EXCERPT TO READ:
□ □ □ □ □ □ □
Here's an excerpt from the Businessweek cover story[1] a few weeks after EC2's
launch:

> Amazon is starting to rent out just about everything it uses to run its own
> business, from rack space in its 10 million square feet of warehouses
> worldwide to spare computing capacity on its thousands of servers, data
> storage on its disk drives, and even some of the millions of lines of
> software code it has written to coordinate all that.

Weeks later Bezos discussed the $2 billion investment in _Amazon.com_ 's
infrastructure [2]. In effectively the same breath he mentioned 200,000
developers signed up for AWS. _This is deliberately deceptive._ Bezos linked
AWS with Amazon.com's infrastructure, when the two are totally separate.

Signs point towards EC2 coming about through the intransigence of a couple
people [3], not through a deliberate effort by top brass to rent out
Amazon.com's infrastructure. Implicating the main site was a tactic to inspire
confidence and provoke experimentation. It's unclear whether EC2 would have
found the same success had Amazon not papered over the inchoate AWS
architecture by invoking the Amazon brand.

I love AWS. Their blog is the only corporate blog I subscribe to, because
everything they post is so friggin' cool. Sentences like these...
□ □ □ □ □ □ □
RECORDED DATA:
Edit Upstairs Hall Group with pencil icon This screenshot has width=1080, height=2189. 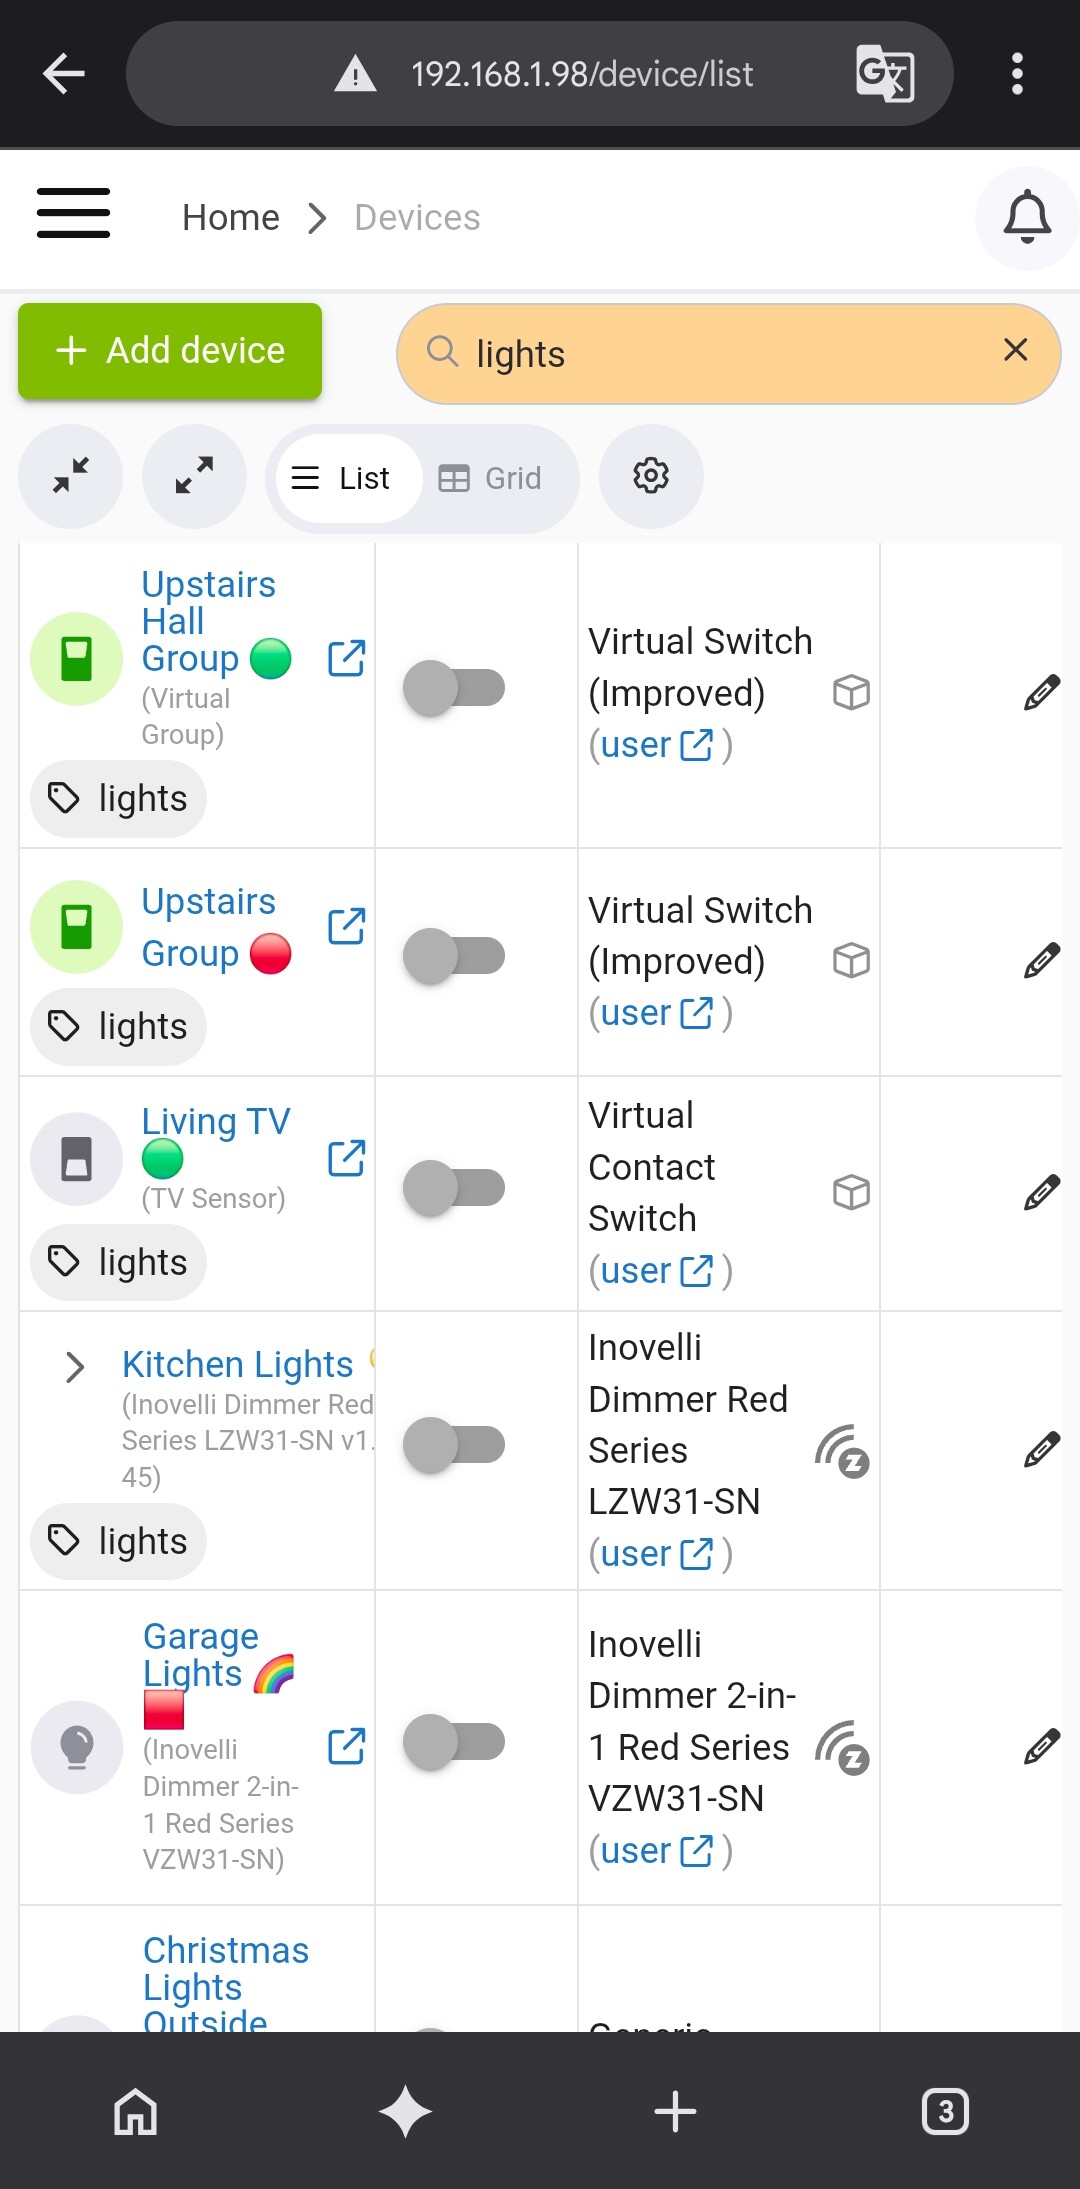point(1041,692)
□ □ □ □ □ □ □
Write out the passage about Amazon's EC2 launch word for word, in full. The data here comes from a separate source.

Here's an excerpt from the Businessweek cover story[1] a few weeks after EC2's
launch:

> Amazon is starting to rent out just about everything it uses to run its own
> business, from rack space in its 10 million square feet of warehouses
> worldwide to spare computing capacity on its thousands of servers, data
> storage on its disk drives, and even some of the millions of lines of
> software code it has written to coordinate all that.

Weeks later Bezos discussed the $2 billion investment in _Amazon.com_ 's
infrastructure [2]. In effectively the same breath he mentioned 200,000
developers signed up for AWS. _This is deliberately deceptive._ Bezos linked
AWS with Amazon.com's infrastructure, when the two are totally separate.

Signs point towards EC2 coming about through the intransigence of a couple
people [3], not through a deliberate effort by top brass to rent out
Amazon.com's infrastructure. Implicating the main site was a tactic to inspire
confidence and provoke experimentation. It's unclear whether EC2 would have
found the same success had Amazon not papered over the inchoate AWS
architecture by invoking the Amazon brand.

I love AWS. Their blog is the only corporate blog I subscribe to, because
everything they post is so friggin' cool. Sentences like these...